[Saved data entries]
+===+

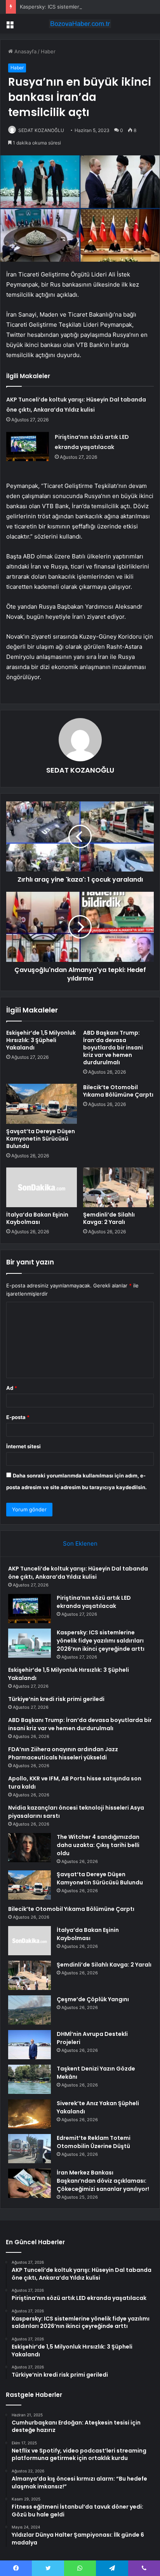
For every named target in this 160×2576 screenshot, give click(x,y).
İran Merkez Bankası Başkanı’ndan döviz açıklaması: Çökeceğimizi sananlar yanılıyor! (103, 2181)
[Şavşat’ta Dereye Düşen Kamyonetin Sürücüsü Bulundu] (41, 1104)
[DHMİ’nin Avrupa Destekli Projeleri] (29, 2044)
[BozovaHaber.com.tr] (80, 23)
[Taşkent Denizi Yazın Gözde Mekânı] (29, 2079)
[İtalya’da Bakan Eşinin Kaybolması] (41, 1187)
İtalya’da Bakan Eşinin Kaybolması (37, 1218)
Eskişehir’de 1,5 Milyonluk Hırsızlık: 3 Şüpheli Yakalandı (41, 1040)
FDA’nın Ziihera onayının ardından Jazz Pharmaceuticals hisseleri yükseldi (63, 1753)
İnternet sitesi (23, 1446)
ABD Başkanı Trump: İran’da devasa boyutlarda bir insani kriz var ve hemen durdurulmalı (113, 1047)
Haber (48, 51)
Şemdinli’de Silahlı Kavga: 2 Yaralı (109, 1218)
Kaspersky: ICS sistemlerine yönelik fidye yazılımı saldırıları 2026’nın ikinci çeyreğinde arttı (100, 1641)
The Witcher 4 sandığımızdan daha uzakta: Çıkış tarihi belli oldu (98, 1845)
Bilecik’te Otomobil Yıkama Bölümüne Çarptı (118, 1091)
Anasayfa (25, 51)
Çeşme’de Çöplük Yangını (93, 1999)
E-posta (18, 1417)
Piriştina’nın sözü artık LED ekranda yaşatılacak (94, 1602)
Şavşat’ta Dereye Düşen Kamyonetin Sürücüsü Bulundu (40, 1138)
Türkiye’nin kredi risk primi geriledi (56, 1699)
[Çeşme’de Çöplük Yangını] (29, 2010)
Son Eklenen (80, 1543)
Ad (11, 1388)
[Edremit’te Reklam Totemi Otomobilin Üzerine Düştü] (29, 2148)
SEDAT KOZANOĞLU (41, 130)
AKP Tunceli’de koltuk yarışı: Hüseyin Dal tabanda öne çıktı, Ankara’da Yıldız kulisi (78, 1573)
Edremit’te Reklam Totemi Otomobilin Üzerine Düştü (93, 2142)
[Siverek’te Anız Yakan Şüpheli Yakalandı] (29, 2114)
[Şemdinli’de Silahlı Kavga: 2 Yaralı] (118, 1187)
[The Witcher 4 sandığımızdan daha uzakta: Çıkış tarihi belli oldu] (29, 1847)
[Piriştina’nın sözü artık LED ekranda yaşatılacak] (27, 446)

+===+

Repeat exactly, and only, the lines from the one containing "İnternet sitesi (23, 1446)" through the last line above.

** Written solution **
İnternet sitesi (23, 1446)
ABD Başkanı Trump: İran’da devasa boyutlarda bir insani kriz var ve hemen durdurulmalı (113, 1047)
Haber (48, 51)
Şemdinli’de Silahlı Kavga: 2 Yaralı (109, 1218)
Kaspersky: ICS sistemlerine yönelik fidye yazılımı saldırıları 2026’nın ikinci çeyreğinde arttı (100, 1641)
The Witcher 4 sandığımızdan daha uzakta: Çıkış tarihi belli oldu (98, 1845)
Bilecik’te Otomobil Yıkama Bölümüne Çarptı (118, 1091)
Anasayfa (25, 51)
Çeşme’de Çöplük Yangını (93, 1999)
E-posta (18, 1417)
Piriştina’nın sözü artık LED ekranda yaşatılacak (94, 1602)
Şavşat’ta Dereye Düşen Kamyonetin Sürücüsü Bulundu (40, 1138)
Türkiye’nin kredi risk primi geriledi (56, 1699)
[Çeşme’de Çöplük Yangını] (29, 2010)
Son Eklenen (80, 1543)
Ad (11, 1388)
[Edremit’te Reklam Totemi Otomobilin Üzerine Düştü] (29, 2148)
SEDAT KOZANOĞLU (41, 130)
AKP Tunceli’de koltuk yarışı: Hüseyin Dal tabanda öne çıktı, Ankara’da Yıldız kulisi (78, 1573)
Edremit’te Reklam Totemi Otomobilin Üzerine Düştü (93, 2142)
[Siverek’te Anız Yakan Şüpheli Yakalandı] (29, 2114)
[Şemdinli’de Silahlı Kavga: 2 Yaralı] (118, 1187)
[The Witcher 4 sandığımızdan daha uzakta: Çıkış tarihi belli oldu] (29, 1847)
[Piriştina’nın sözü artık LED ekranda yaşatılacak] (27, 446)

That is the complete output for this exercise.